2. The antimony-based dual-ligand metal halide perovskite crystal according to claim 1, characterized in that, The antimony-based zero-dimensional dual-ligand metal halide perovskite crystals described above belong to the orthorhombic crystal system, with space group P212121.
3. The antimony-based dual-ligand metal halide perovskite crystal according to claim 1, characterized in that, The cell parameters of the antimony-based dual-ligand metal halide perovskite crystal are: a=8.5712(10)Å, b=21.2406(4)Å, c=21.5149(4)Å, α=90°, β=90°, γ=90°, V=3916.9477Å3, Z=4.

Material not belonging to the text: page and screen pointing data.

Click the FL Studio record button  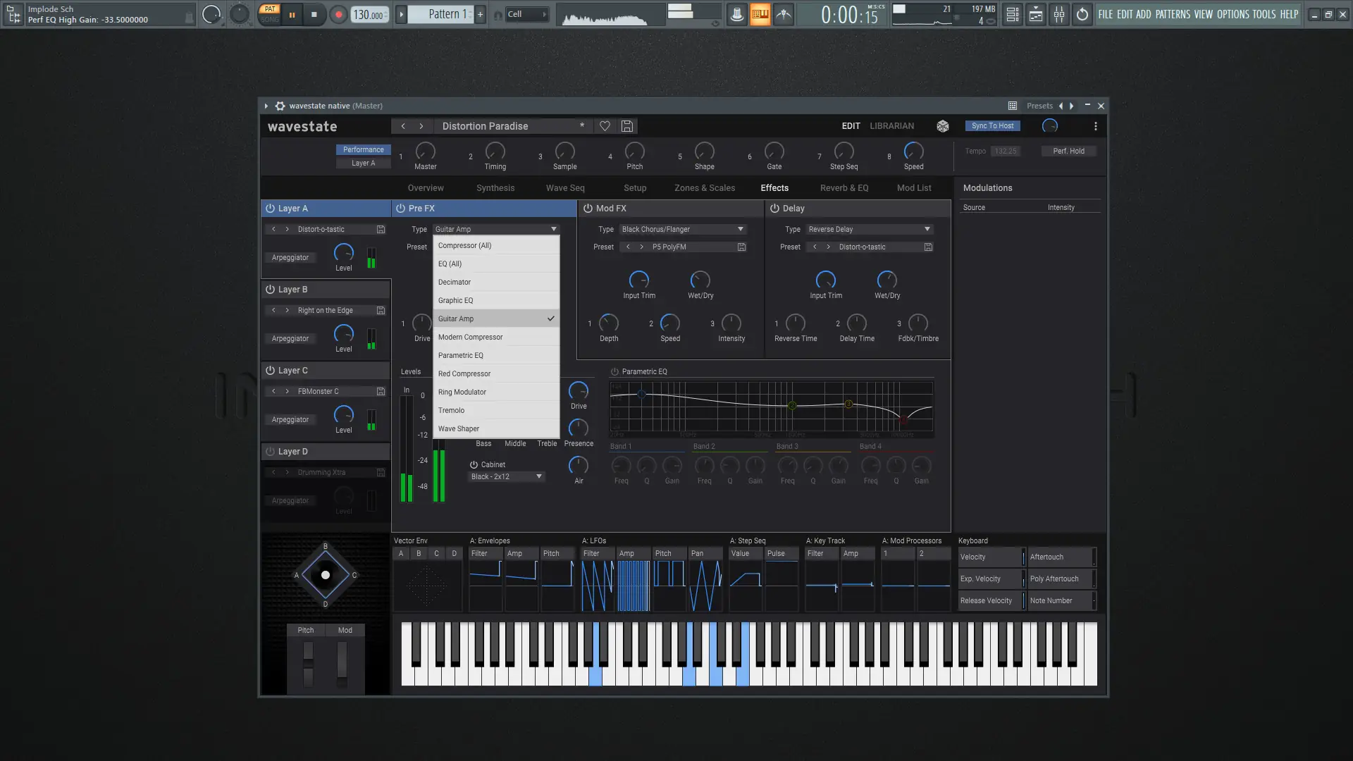(338, 14)
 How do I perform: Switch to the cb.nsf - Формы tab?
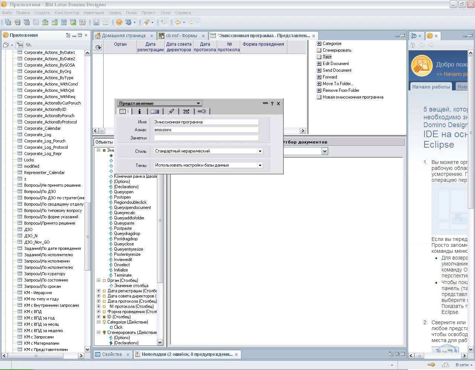click(181, 36)

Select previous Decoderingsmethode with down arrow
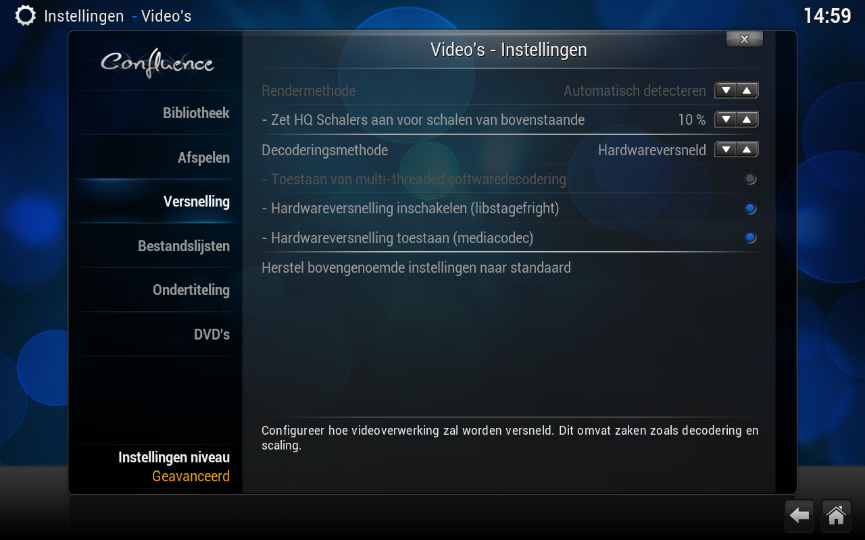coord(726,149)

4. A method for preparing antimony-based dual-ligand metal halide perovskite crystals as described in any one of claims 1-3, characterized in that, The process includes the following steps: mixing antimony trioxide, benzylamine, and piperidine, then adding an aqueous solution of hydroiodic acid, heating and stirring until the reaction is complete; crystallizing the resulting solution, and after sufficient growth, obtaining the desired crystal, i.e., obtaining the antimony-based metal halide perovskite crystal.

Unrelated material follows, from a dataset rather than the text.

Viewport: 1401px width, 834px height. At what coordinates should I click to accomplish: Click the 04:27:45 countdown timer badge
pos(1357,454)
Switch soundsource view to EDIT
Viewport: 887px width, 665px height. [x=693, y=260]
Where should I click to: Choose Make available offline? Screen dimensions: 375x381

5. The method for preparing antimony-based dual-ligand metal halide perovskite crystals according to claim 4, characterized in that, The specific steps of the post-crystallization treatment, which allows for sufficient growth to obtain the desired crystals, include: placing the solution obtained after complete reaction in an oven at a temperature of 90-100℃ to cool the solution to room temperature at a rate of 1-2℃ per day.

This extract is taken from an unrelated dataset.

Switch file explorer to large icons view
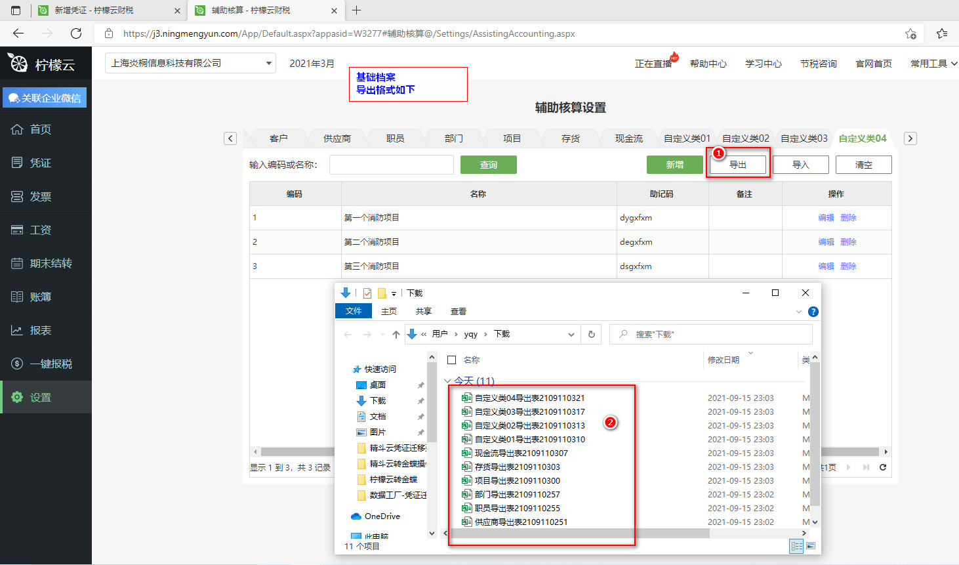 (811, 546)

6. The method for preparing antimony-based dual-ligand metal halide perovskite crystals according to claim 5, characterized in that, The molar ratio of antimony trioxide, benzylamine, and piperidine is 1:2:
2.
7. The method for preparing antimony-based dual-ligand metal halide perovskite crystals according to claim 5, characterized in that, The molar ratio of antimony trioxide to HI is 1:
1.
8. The method for preparing antimony-based dual-ligand metal halide perovskite crystals according to claim 5, characterized in that, The mass fraction of the HI aqueous solution is 55-58%.
9. The method for preparing antimony-based dual-ligand metal halide perovskite crystals according to claim 5, wherein the heating temperature is 90-100℃.
10. The application of any one of the antimony-based dual-ligand metal halide perovskite crystals as claimed in claims 1 to 3, characterized in that, The antimony-based dual-ligand metal halide perovskite crystals are used to prepare X-ray detectors.